If we close our eyes, click our heels together three times and say, “there’s no place like home”… It’s not working. Ruby slippers must be a key ingredient to that bit of magic.

For the third night in a row, we’re making plans for our “last night in Europe.” One thing we know for sure is that we don’t want to stay hunkered down in a sterile airport hotel. We have plenty of time to take the tube into the city and do something.

We’ve seen reports of small crowds gathering to pay tribute to George Harrison at major Beatles sites. When we were hanging out with Jen & Gabe, they told us that they had never been to Abbey Road, even though they’ve lived in London for a few years. We called Jen & Gabe and invited them to meet us at the St. Johns Wood tube station for a visit to Abbey Road.

Getting there is easier than we expected. Our hotel is within a “Heathrow Airport free fare zone,” so as long as we board the right bus it’s a free ride to the tube station. It took about ten minutes.

We found Gabe waiting for us at St. John’s Wood station, and Jen arrived a couple of trains later. It’s a short walk to the studio with its long white graffiti-covered wall we visited two months ago.

The entire length of the wall is covered with flowers, candles and mementos. There’s a lot of poetry; some of it is written in pencil on a napkin, and some of it was neatly produced by a laser printer.

There are laminated pictures of George, pieces of artwork, a decorated ukelele, and hundreds of bundles of flowers with condolence cards. Though this “exhibit” was spontaneous and temporary, it’s one of the most moving displays we’ve seen on this oddyzee.
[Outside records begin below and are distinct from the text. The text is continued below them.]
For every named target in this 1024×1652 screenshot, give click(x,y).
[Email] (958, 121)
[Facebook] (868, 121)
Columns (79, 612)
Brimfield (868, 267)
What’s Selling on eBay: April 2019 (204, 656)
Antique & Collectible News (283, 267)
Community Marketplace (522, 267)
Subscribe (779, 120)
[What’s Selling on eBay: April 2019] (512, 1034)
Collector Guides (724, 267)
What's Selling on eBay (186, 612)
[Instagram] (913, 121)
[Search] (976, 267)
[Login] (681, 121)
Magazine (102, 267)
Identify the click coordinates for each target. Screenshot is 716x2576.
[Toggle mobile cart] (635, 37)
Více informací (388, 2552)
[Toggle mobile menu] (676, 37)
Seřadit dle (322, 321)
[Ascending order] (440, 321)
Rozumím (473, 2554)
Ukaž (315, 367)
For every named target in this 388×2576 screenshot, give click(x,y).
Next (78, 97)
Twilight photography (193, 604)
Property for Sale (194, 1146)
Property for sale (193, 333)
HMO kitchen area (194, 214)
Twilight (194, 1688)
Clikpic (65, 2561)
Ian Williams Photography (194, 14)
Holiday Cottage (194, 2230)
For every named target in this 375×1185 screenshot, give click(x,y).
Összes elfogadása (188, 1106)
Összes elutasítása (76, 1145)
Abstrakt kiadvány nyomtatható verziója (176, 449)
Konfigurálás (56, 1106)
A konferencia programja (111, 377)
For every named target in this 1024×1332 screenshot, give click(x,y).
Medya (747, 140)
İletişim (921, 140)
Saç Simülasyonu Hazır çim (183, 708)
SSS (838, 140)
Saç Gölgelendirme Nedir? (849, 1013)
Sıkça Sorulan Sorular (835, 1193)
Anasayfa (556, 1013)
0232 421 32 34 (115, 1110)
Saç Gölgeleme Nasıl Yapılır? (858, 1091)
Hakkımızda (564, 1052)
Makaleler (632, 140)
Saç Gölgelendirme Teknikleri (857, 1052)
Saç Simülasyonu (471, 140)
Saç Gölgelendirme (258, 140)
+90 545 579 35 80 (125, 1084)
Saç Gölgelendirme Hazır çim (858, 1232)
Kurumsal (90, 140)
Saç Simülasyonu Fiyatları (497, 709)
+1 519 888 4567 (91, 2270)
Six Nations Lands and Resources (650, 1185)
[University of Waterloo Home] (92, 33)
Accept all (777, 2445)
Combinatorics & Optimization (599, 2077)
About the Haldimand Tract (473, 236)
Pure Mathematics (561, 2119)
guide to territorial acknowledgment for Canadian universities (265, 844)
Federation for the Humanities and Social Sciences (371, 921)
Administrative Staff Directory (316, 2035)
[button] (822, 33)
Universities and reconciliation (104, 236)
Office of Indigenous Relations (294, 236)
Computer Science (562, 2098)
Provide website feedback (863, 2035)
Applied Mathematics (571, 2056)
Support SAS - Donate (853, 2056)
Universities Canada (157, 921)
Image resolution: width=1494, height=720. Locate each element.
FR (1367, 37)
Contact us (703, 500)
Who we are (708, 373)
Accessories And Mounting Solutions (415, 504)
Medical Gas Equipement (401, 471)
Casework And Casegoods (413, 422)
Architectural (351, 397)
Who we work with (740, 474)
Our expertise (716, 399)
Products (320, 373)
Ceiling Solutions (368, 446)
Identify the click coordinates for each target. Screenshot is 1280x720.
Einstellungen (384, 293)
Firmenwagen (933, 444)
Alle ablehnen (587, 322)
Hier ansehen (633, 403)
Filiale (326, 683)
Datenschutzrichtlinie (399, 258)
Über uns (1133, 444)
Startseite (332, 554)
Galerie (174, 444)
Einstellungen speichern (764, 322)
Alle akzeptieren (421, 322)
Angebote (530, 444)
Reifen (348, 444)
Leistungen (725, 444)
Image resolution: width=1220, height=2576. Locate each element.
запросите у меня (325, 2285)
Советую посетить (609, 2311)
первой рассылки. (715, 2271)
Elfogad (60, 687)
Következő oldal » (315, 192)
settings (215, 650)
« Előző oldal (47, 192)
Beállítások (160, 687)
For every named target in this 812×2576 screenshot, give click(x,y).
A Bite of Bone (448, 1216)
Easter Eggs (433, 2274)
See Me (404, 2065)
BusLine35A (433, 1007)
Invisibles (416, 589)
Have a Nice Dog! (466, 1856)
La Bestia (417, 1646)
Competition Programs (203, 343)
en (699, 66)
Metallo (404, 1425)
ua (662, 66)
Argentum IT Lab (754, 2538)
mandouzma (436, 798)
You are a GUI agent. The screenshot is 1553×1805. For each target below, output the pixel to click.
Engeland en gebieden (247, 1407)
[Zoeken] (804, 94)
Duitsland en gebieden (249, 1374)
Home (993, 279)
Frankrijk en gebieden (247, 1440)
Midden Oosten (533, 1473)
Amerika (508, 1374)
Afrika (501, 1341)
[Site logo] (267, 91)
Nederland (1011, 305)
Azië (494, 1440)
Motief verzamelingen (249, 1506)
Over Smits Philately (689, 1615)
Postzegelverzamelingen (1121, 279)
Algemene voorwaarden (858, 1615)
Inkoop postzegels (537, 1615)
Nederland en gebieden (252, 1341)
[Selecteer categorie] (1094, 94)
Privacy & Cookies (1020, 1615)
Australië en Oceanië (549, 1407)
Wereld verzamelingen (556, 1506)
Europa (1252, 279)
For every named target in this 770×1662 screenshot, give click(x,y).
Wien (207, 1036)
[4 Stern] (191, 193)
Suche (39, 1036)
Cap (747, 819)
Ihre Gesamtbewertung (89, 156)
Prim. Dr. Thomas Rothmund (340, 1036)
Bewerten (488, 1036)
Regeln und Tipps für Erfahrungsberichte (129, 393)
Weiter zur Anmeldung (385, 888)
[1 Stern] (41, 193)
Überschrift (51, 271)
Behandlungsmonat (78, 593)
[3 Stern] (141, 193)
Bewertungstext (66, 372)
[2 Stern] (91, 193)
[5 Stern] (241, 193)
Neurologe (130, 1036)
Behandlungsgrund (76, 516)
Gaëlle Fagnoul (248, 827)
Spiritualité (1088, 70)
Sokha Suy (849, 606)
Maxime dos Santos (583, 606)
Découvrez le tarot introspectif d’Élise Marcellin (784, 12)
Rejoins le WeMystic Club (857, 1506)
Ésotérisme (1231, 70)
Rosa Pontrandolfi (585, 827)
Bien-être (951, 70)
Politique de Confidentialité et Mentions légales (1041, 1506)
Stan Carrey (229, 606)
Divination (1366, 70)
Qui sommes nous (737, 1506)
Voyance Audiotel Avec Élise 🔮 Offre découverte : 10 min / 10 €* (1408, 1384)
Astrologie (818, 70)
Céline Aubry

Having paid our respects, Jen & Gabe suggested that we see some parts of London we’d missed on our first visit. We took the tube to Soho and walked around with the mobs of club and pub hoppers. For fortification, we downed pints in a smokey basement pub called The Toucan.

We walked some more in the festively crowded club district of Soho. Then wandered along Regent Street and Bond Street, upscale shopping districts that are dark and quiet tonight.

Somewhere in between we passed 3 Saville Row, a fashionable professional office building. A bundle of flowers and a handwritten note betrayed that someone else recognizes this building’s place in history. It’s where the Beatles played their last public concert: the rooftop concert seen in the movie “Let It Be.”

We sat down for one more dinner together in Chinatown, and finished just as the pubs started closing. To maintain greater productivity in the work force, British pubs close at 11. We’re told it was only recently that they extended closing time past 9.

Jen and Gabe, our hosts for our last days in London.

We followed the bar-time crowd into the nearest tube station. From here, these two American couples set out in opposite directions for our respective journeys home. We bid a hasty farewell to Jen & Gabe as they boarded their train for the East End, then we went to the other side of the platform to begin our journey back to Heathrow.

There was a bus waiting at the little transit center at Heathrow, but it was dark. When the driver woke up from his nap, he turned on the lights, fired up the motor, and allowed the small crowd of waiting passengers to board the bus.

We came back to our room at 1:30am. In Chicago, it’s only 7:30pm, still early evening. That’s where we hope to be at this time tomorrow.